Questa notte, a cavallo tra il 26 e il 27 marzo, si cambia l’ora e si spostano le lancette di 60 minuti in avanti. L’ora legale porterà più sole nelle nostre giornate che “si allungano” e farà risparmiare 646,4 milioni di kilowattora, un risparmio di energia che equivale alla metà dei consumi domestici del Friuli Venezia Giulia.

Il risparmio economico sarà invece di circa 85 milioni di euro, ma a noi quello che più interessa è il risparmio di emissioni di C02 e di altri gas serra che non si riversano nell’ambiente.

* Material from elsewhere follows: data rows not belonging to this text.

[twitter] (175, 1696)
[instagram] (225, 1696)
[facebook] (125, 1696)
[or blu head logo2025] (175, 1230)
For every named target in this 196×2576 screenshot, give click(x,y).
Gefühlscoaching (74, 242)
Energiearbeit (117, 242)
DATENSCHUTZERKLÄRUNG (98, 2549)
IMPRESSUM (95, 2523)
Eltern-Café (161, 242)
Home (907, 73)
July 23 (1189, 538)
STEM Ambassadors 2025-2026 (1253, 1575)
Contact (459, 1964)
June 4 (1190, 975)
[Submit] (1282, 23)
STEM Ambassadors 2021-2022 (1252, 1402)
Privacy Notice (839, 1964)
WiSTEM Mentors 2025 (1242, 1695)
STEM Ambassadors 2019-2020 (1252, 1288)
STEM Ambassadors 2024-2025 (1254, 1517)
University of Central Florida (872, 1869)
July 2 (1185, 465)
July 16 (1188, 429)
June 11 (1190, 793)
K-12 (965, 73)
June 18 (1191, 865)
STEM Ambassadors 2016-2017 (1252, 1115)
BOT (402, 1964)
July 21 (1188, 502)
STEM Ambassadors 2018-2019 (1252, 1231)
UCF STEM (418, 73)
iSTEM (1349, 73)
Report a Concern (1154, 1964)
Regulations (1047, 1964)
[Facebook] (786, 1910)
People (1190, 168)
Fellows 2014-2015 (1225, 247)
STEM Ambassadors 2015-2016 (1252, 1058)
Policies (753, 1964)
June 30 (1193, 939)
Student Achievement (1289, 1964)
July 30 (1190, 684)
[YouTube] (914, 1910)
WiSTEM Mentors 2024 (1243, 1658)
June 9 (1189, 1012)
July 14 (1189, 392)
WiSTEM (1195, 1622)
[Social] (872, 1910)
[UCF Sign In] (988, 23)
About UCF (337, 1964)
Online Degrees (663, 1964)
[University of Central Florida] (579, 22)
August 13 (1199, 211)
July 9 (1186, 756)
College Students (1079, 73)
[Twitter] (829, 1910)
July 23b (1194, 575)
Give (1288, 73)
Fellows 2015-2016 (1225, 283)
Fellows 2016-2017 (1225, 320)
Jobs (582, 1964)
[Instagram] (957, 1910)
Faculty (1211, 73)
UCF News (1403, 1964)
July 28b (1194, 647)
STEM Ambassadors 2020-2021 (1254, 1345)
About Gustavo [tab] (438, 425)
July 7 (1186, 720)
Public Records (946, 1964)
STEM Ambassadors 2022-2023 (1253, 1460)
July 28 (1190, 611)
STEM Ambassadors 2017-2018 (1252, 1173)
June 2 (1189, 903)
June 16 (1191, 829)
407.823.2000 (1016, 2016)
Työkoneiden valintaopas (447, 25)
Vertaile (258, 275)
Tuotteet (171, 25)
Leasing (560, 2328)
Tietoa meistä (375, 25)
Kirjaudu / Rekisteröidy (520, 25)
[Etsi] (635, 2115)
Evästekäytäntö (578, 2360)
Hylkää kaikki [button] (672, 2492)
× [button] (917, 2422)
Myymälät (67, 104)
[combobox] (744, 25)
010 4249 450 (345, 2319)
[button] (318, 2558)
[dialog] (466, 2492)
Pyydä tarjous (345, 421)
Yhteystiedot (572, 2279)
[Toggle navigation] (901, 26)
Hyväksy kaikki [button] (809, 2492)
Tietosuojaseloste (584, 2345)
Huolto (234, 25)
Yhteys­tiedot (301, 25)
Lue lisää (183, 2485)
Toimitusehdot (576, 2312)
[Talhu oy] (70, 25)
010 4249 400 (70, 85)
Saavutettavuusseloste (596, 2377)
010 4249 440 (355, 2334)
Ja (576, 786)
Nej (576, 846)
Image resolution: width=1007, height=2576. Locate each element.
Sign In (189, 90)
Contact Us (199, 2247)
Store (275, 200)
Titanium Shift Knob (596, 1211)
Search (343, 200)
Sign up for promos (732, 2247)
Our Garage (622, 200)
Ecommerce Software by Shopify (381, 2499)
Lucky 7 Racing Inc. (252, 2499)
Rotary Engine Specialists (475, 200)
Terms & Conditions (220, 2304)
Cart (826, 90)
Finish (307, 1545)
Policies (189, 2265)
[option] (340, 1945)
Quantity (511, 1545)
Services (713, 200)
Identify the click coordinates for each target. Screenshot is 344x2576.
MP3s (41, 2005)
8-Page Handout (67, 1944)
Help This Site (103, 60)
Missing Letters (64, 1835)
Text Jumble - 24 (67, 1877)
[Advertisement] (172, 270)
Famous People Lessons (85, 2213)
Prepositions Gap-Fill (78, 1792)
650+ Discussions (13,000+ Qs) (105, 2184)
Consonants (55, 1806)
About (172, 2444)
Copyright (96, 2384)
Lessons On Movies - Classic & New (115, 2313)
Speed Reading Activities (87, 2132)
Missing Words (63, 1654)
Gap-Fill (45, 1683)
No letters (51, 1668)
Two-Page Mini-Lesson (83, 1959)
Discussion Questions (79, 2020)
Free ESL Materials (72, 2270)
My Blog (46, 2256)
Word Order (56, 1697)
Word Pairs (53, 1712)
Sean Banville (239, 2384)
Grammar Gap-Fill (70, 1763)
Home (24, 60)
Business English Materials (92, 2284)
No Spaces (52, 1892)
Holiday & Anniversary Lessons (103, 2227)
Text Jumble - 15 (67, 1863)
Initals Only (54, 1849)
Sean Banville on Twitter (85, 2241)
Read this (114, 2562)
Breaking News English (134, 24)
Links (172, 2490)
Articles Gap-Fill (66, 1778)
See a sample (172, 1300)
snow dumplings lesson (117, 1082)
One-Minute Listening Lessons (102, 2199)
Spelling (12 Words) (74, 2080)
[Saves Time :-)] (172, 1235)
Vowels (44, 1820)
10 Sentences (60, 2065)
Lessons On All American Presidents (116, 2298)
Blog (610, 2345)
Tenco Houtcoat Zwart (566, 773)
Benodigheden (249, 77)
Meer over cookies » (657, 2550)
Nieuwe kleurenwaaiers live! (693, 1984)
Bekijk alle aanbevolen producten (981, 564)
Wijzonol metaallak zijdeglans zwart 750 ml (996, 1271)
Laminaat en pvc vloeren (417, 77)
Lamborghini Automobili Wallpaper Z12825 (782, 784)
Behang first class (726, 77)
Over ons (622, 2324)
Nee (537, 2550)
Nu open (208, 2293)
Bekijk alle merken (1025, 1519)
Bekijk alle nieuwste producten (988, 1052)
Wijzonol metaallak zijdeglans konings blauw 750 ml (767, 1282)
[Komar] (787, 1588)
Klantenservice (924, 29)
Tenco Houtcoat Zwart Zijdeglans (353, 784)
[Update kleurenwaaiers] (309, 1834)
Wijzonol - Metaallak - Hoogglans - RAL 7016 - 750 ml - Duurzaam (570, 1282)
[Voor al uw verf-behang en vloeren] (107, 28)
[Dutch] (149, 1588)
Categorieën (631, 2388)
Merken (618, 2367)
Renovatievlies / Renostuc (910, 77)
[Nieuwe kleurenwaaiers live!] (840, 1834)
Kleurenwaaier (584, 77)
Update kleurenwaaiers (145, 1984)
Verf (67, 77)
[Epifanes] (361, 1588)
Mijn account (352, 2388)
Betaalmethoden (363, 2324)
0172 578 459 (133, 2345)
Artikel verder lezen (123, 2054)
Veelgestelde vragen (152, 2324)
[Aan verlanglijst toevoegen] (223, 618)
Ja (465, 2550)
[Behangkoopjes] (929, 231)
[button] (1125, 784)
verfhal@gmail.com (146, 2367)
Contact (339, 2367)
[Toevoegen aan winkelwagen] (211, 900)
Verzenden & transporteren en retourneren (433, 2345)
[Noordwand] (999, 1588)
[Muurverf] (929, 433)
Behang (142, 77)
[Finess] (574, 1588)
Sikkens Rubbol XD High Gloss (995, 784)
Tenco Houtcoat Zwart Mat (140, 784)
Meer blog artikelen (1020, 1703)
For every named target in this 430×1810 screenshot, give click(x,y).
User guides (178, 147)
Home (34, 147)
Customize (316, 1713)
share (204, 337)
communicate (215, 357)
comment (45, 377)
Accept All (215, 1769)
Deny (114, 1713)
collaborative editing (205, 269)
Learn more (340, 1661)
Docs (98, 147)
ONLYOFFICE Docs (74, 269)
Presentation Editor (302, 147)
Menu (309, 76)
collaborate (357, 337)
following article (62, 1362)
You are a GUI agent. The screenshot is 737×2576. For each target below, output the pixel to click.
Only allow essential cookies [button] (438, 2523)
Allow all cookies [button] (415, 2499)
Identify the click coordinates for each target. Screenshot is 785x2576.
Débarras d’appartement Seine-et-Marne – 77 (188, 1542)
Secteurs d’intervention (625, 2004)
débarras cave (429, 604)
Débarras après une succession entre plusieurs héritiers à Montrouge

L’ora legale è uno dei modi per risparmiare energia e abbattere le emissioni di C02 e di gas serra nell’atmosfera. La stima dei consumi con l’adozione dell’ora legale, fatta da Terna, la società responsabile della gestione dei flussi di energia elettrica sulla rete ad alta tensione su territorio italiano, mette in luce interessanti risvolti su come è ppssibile, in modo concreto e senza troppa fatica, ridurre i consumi energetici. Il risparmio di energia elettrica si traduce in oltre 300mila tonnellate di gas serra evitati. Si calcola che dall’anno 2004 al 2010 il nostro Paese con l’adozione dell’ora legale ha evitato oltre 4,3 miliardi di kilowattora che, tradotto in livelli di anidride carbonica, vuol dire meno 2,4 milioni di tonnellate di C02 nell’aria. Il maggior risparmio energetico si ha durante i primi mesi della primavera e dell’estate, con aprile che è il mese del rispamio energetico maggiore. Ad aprile il risparmio di Kwh è stimato a circa 149,8 milioni in meno, pari a circa il 23,2% del totale. Questo avviene perché il mese di aprile ha le giornate più corte rispetto ai giorni degli altri mesi della stagione. Di fatti nei mesi d’estate, quando le giornate sono più lunghe, l’effetto ritardo nell’accensione della luce artificiale si mette in pratica nelle ore serali, quando le attività lavorative sono già terminate, per cui il risparmio energetico è minore. Inoltre, da pochi anni a questa parte, anche in Italia è iniziata la moda dei condizionatori che di fatto consumano molta energia, e senza avere tener conto dell’ora legale, anzi entrano in funzione in pieno giorno, nelle ore più calde. In autunno invece il mese più ecologico è ottobre, con 184,9 milioni di KWh in meno.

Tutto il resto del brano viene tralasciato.